Scratch is an educational programming environment which makes it easy to create games, animations, and art. It's open source and would be a great addition to Fedora.

Owner

Current status

  • Targeted release: Fedora 19
  • Last updated: 2013-03-11
  • Percentage of completion: 95%

I want to withdraw the Scratch feature as a feature, for two reasons:

- while it works on 64-bit systems, the Squeak plugins are not 64-bit clean, and upstream isn't interested in resolution. - Scratch 2.0 was just released with great fanfare, and that based on proprietary Adobe Flash. Hopefully a future version will be open-source friendly again. The current version isn't yet dead, but heavy promotion seems untimely.
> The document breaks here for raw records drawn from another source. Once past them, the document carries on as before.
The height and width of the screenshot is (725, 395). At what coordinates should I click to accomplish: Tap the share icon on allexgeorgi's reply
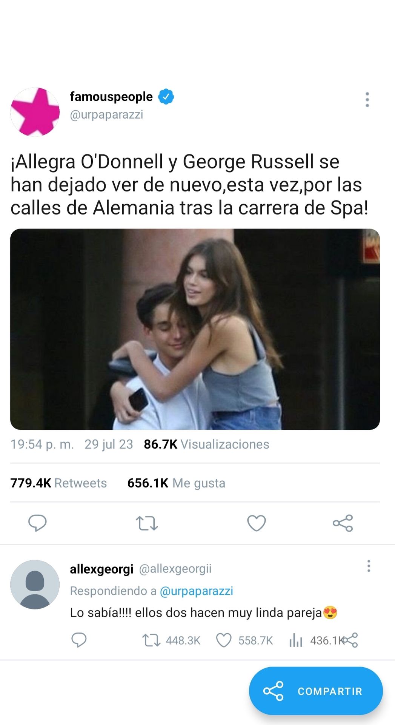coord(350,640)
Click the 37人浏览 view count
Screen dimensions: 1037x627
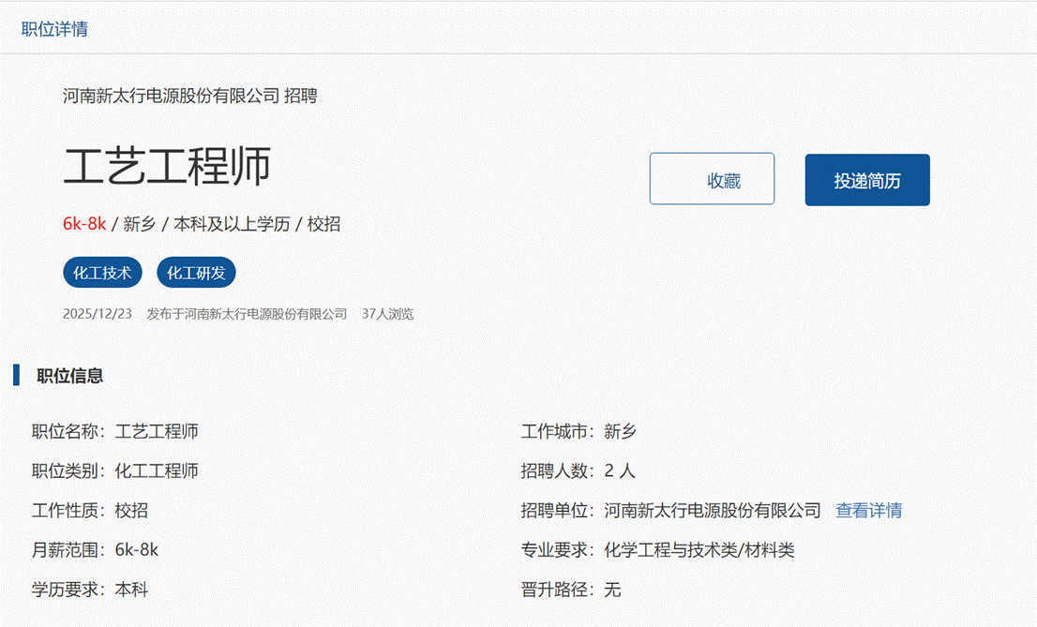click(387, 314)
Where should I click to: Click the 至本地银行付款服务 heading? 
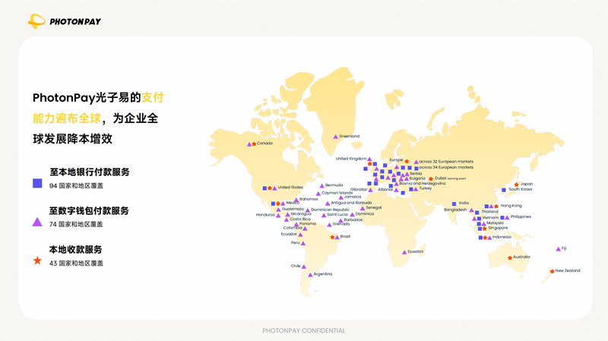click(x=89, y=172)
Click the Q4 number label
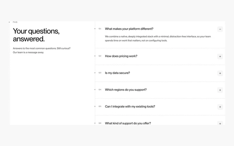Image resolution: width=234 pixels, height=146 pixels. [x=100, y=90]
The package as it is is in F19, though, so people can use it, and I do intend to work on the 64-bit issues as I have time.

Detailed Description

Read more about Scratch at http://scratch.mit.edu. Previous versions were not open source, but this one is. We've also worked with upstream to resolve issues around licensing and proprietary media formats.

Benefit to Fedora

Scratch is great for kids, and for creators of all ages. Its inclusion will help promote Fedora as a "maker" distribution.

Scope

We're largely done: the package is in the last stages of review, and issues around mp3s and licensing complications have been resolved. Additionally, the Squeak VM (which Scratch runs on) has been updated to the latest version, fixing a number of problems.
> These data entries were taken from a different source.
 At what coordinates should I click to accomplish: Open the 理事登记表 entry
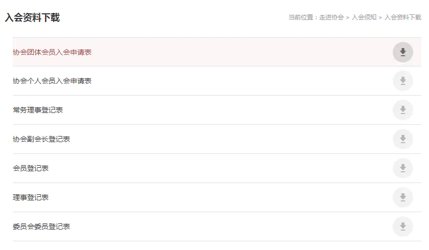click(x=31, y=197)
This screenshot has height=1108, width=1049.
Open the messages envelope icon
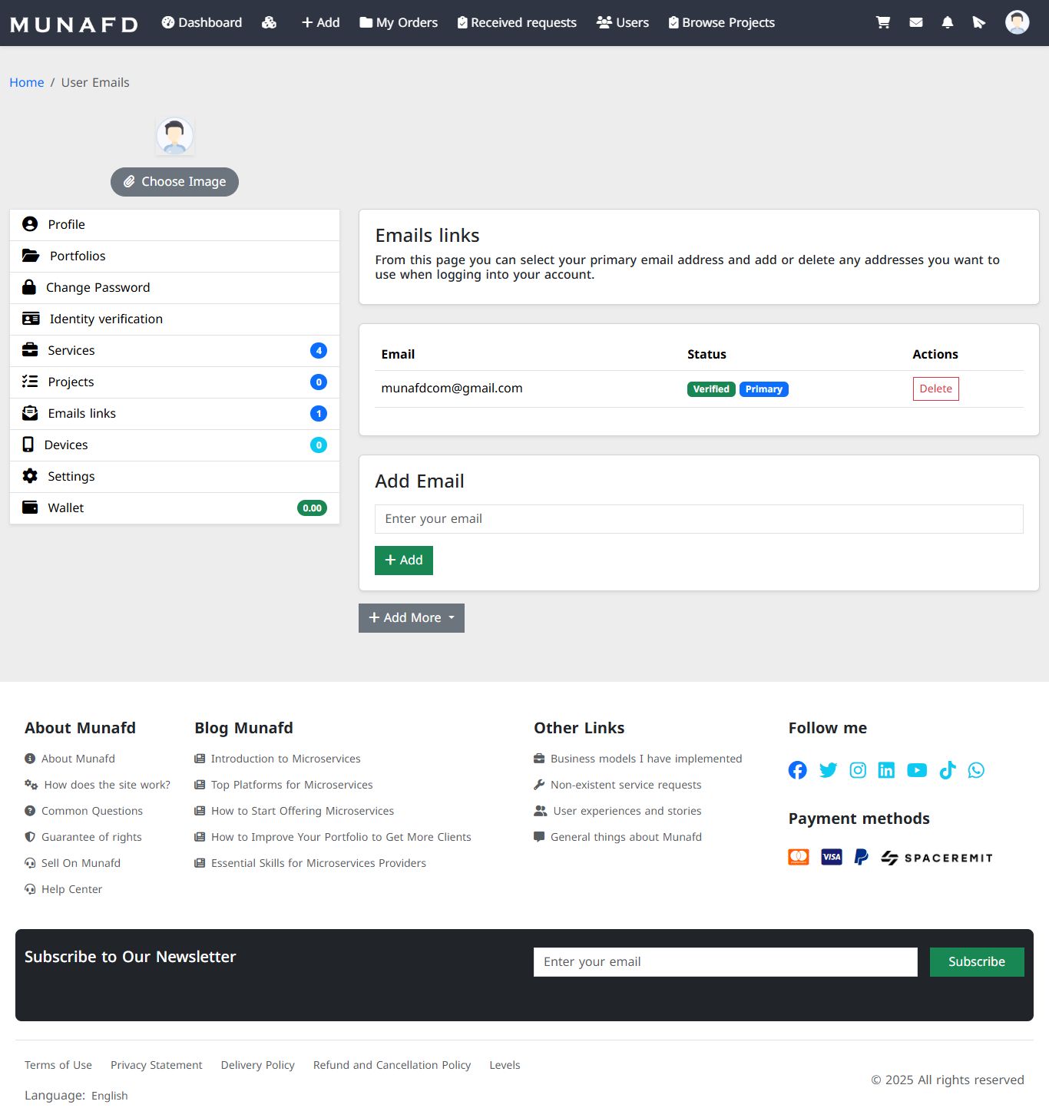[916, 22]
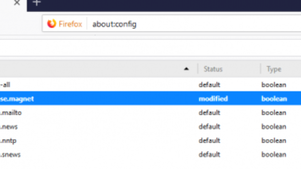Click the search field above the preference list
The height and width of the screenshot is (169, 301).
click(x=151, y=48)
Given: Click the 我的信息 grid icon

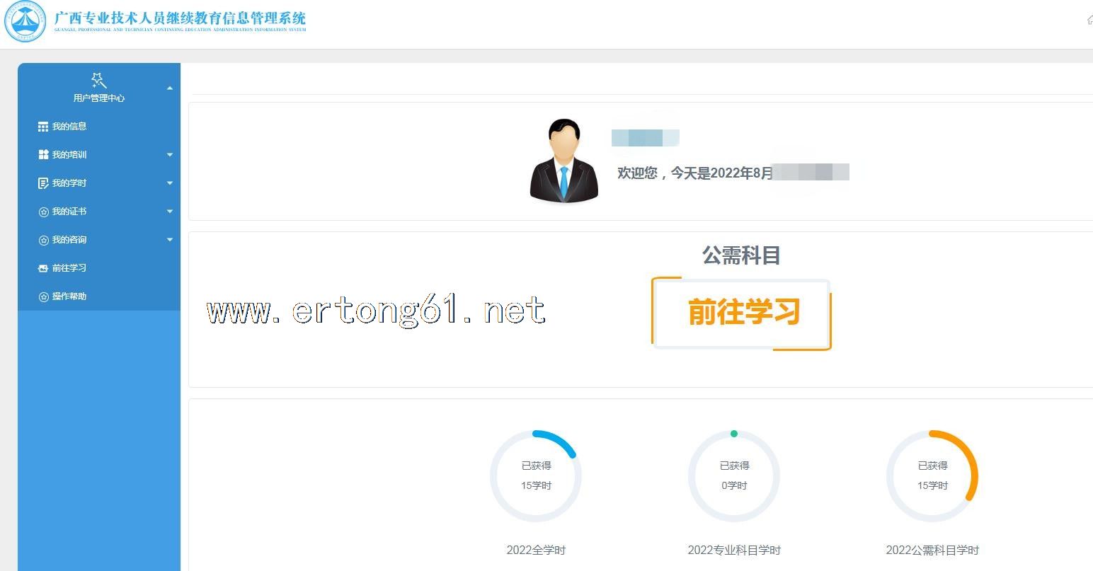Looking at the screenshot, I should tap(43, 127).
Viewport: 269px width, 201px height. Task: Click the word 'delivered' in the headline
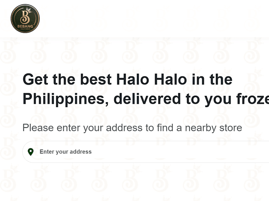point(147,99)
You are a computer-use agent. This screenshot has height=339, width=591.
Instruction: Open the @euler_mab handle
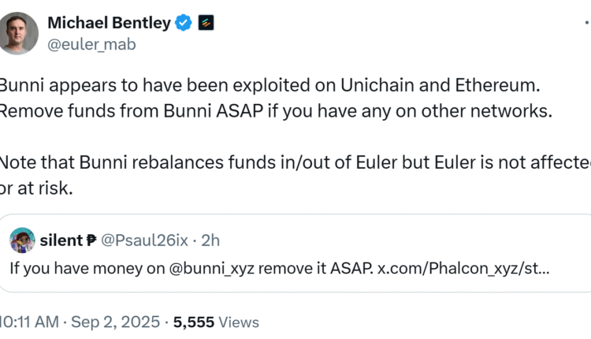(91, 45)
A few bugs remain in the current package, including an issue with full screen mode and a crash when using the camera. These should be resolved before the program is presented as a feature.

How To Test

Run Scratch. Download demo code from http://scratch.mit.edu and observe that it works.

It's expected that most testers will be interested in the Scratch language; writing programs and trying features are good tests.

User Experience

Scratch will be available.

Dependencies

Nothing depends on Scratch, but Scratch depends on Squeak VM. Some of the bugs may need to be fixed there rather than in Scratch.

Contingency Plan

I'd like to see Scratch through the review process in any case. The most likely contingency is that it's packaged but still has bugs, in which case we'll leave it available but document those bugs. In the worst case, we just don't ship it.

Documentation

There is a wealth of documentation at http://scratch.mit.edu/

There is also a popular new book from No Starch Press, Super Scratch Programming Adventure! (http://nostarch.com/scratch)

Mitch Resnick TEDx talk on learning with Scratch: http://www.youtube.com/watch?v=42_30Rgf6F0

Release Notes

Fedora 19 includes Scratch, the graphical programming environment from the Lifelong Kindergarten Group at the MIT Media Lab. Scratch makes it easy to create your own interactive stories, games, animations, music, and art.

Install Scratch with

 yum install scratch

and run either from your desktop's application menu (under Programming) or by typing scratch in a terminal window.